#### [PROBLEM DESCRIPTION]
Below are the records; give again exactly the line with "Association Owner Login (43, 2358)", the line with "[Rezfusion] (122, 2431)", and each line that lies between them, and nothing besides.

#### [EXERCISE INPUTS]
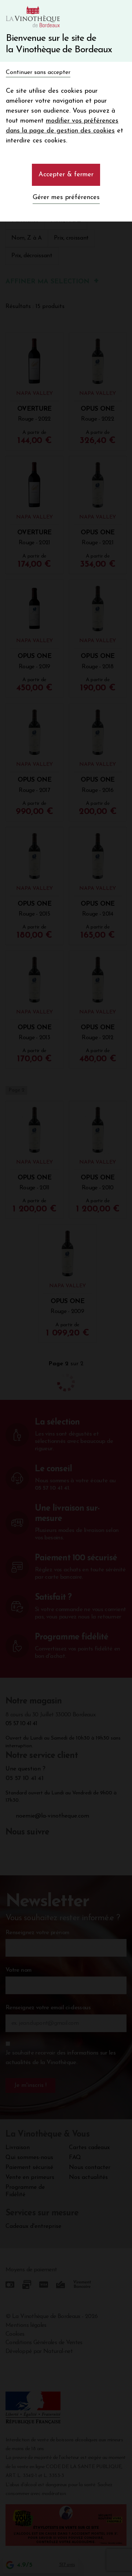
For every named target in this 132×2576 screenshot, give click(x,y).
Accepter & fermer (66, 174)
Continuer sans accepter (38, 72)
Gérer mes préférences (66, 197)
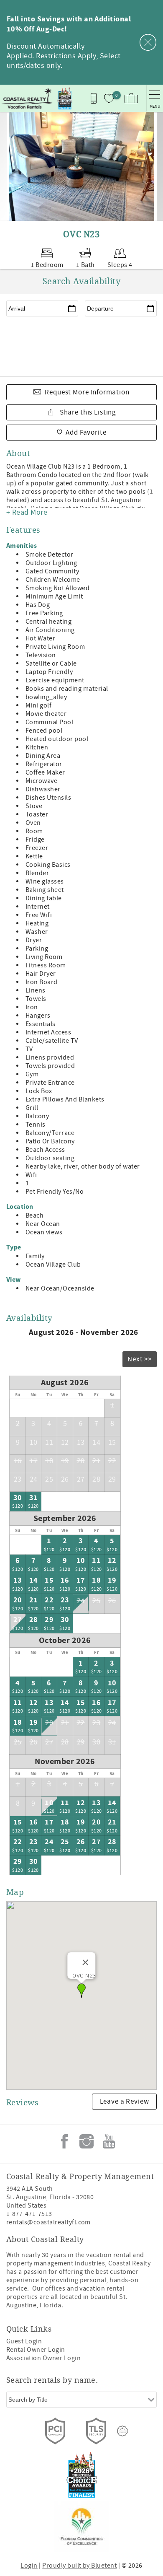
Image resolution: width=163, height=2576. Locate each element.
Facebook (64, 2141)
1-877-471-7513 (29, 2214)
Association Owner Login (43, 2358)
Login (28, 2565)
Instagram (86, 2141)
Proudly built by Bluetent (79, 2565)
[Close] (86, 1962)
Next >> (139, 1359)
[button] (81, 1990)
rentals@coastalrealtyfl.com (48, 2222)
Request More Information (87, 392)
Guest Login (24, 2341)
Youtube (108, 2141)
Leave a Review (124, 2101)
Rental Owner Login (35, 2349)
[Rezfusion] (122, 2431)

---

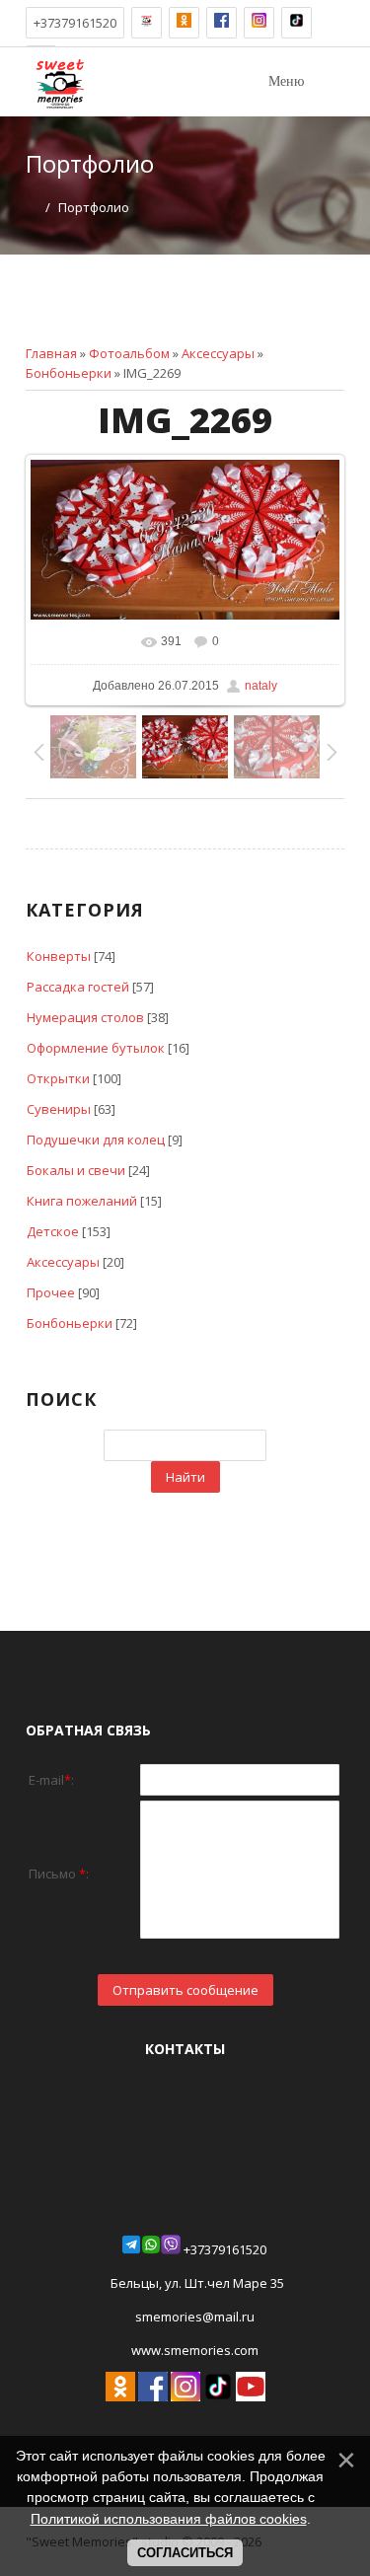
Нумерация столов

#### [EXPECTED ANSWER]
Association Owner Login (43, 2358)
Login (28, 2565)
Instagram (86, 2141)
Proudly built by Bluetent (79, 2565)
[Close] (86, 1962)
Next >> (139, 1359)
[button] (81, 1990)
rentals@coastalrealtyfl.com (48, 2222)
Request More Information (87, 392)
Guest Login (24, 2341)
Youtube (108, 2141)
Leave a Review (124, 2101)
Rental Owner Login (35, 2349)
[Rezfusion] (122, 2431)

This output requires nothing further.